=== Document excerpt ===
# That 30 point buck



## Invector (Jan 13, 2006)

Had to post this: happy deer hunting

Let me tell you that
you no, it's not so much the heat,
as it is the gosh darn humidity.
You no when u sit there in the bed,
and your just sweaty you no? 
And you just, 
you go to reach for the water on the nightstand, 
and you slide right out of bed 
and the wife says,
"Stop making so much noise! Your waking me up, go to sleep!"
Well let me tell you,
(yeah?)
times like that, 
make me think bout movin up north,
you no? 
(good idea)
Ya I'd do it to.
Course then I couldn't watch the Packers.
You no the Packers are...
Cause I like the Packers.
I'd do nething for the Packers.
Who can forget Vince Lombardi, you no?
Back in the glory years?
Not me, boy.
Yeah nehow.
Gettin to be that time of year,
eh?(yeah, oh yeah)

Ya, I'm a deer hunter.
How do you do?
I got the deer huntin rep n tale for you.
I'm so excited, it's my favorite time of year.
I love to freeze my buns,
chasin trophy deer.
But don't clap your hands,
to the stompin of the feet,
because Yahey's like me, 
he can't keep a steady beat.
no, m mm,

I got the great big knife,
cause the hunting is my life.
It's my chance to drink beer and get away from the wife.
It's the boys night out,
acting stupidly,
say now, "baby, baby, don't you think maybe, how 'bout u n me, ya?
haha (get away!)(ow ow ow!)

Well we partied all night,
never made it to our bunks.
And I was sittin in the tree stand,
on the tree day, drunk.
Wind was blowin 45,
temp 30 below.
I was freezin to death,
then it started to snow.
So I got out from the tree stand,
start headin for the truck,
and thats when I seen it there,
the turdy point buck.

TURDY POINT BUCK?!
turdy point buck.
turdy point buck.
(turdy point buck)

Well, he was 8 foot tall,
weighed 12,000 pounds,
with every step there was a shake,
sh-shakin of the ground.
He was ruthaful, so beautiful.
Strutted right out of my dreams,
he was created by God,
just for outdoor magazines.
=== Supplied entries ===
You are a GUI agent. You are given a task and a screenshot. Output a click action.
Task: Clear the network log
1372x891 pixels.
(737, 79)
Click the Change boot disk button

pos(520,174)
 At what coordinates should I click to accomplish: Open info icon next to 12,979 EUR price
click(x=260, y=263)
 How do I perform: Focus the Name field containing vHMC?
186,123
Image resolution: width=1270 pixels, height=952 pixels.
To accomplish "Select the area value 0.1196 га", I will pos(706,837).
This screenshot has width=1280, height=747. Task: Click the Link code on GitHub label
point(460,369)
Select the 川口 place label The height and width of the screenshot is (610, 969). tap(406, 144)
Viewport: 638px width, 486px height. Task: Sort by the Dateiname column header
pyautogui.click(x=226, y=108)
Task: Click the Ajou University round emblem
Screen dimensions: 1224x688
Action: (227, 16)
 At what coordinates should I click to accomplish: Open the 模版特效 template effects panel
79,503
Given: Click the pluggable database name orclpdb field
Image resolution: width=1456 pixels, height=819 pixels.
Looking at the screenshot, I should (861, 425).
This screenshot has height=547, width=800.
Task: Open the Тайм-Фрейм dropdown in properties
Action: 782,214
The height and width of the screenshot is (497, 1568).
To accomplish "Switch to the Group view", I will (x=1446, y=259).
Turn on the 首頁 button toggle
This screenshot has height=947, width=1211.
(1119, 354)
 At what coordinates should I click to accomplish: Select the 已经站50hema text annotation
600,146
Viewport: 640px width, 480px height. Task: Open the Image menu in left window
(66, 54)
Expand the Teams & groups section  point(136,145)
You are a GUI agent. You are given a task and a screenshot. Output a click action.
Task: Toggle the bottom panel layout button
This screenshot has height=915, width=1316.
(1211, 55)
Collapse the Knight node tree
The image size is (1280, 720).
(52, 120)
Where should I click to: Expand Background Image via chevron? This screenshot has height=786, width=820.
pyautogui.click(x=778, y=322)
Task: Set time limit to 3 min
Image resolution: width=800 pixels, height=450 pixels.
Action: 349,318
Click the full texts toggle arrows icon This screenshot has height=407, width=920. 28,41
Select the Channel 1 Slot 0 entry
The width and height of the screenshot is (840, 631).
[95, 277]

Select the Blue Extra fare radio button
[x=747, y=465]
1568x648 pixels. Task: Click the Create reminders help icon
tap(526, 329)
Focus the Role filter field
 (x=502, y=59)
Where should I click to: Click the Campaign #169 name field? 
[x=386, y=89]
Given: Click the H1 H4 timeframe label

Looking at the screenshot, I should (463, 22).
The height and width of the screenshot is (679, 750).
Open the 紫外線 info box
===
Exercise instructions >>
a - Answer these questions about the deer-hunting post, one per line:
(i) Which football team does the speaker say he likes?
(ii) How fast was the wind blowing while the speaker sat in the tree stand?
(iii) How much did the buck weigh?
b - Edit the deer-hunting post from "Back in the" to "tale for you.", putting "duck hunter" in place of "deer hunter".
c - Resume the deer-hunting post from the point where it stops.
The lines placed after the deer-hunting post are separate material and are not part of it.

Results for the exercise >>
a -
(i) The Packers
(ii) 45
(iii) 12,000 pounds

b -
Back in the glory years?
Not me, boy.
Yeah nehow.
Gettin to be that time of year,
eh?(yeah, oh yeah)

Ya, I'm a duck hunter.
How do you do?
I got the deer huntin rep n tale for you.

c -
Now, I'm not much for thinkin,
no, I dont do it often,
but I had an idea.
(yeah, what was that?)
To put that turdy pointer,
right in his coffin, ya.
(turdy piont buck)

Couldn't get to my gernades,
(yeah rite)
the was in the shop,
my stomach was tied into a monkey knot.
Ya, my only hope was Betty Lou,
she was the one,
a combination AK 57 oozie radar laser triple-barrel double-scoped hit-seekin shotgun.
(turdy point buck)

Ya, the women clappin in the back there, I gotta make that.
Well he was comin toward me,
gettin bigger n bigger,
but my fingers were so frozen, 
I couldn't pull the trigger.
I kicked off my boots,
fired with my big toe,
I was Dirty Harry, John Wayne, n G.I. Joe.

Ya, that turdy point buck,
was only 10 feet away, ya,
still I coudln't seem to hit him,
and he wouldnt run away.
And after 20 minutes, 
when the smoke cleared,
there were hunters on the ground,
and the worlds biggest dear.
There, standin tall n proud,
he looked at me and yawned,
and then a flash of white,
n there he was...gone.
(oh its alrite clyde, dont worry about it)

Then 7 men got up,
n the one fell down.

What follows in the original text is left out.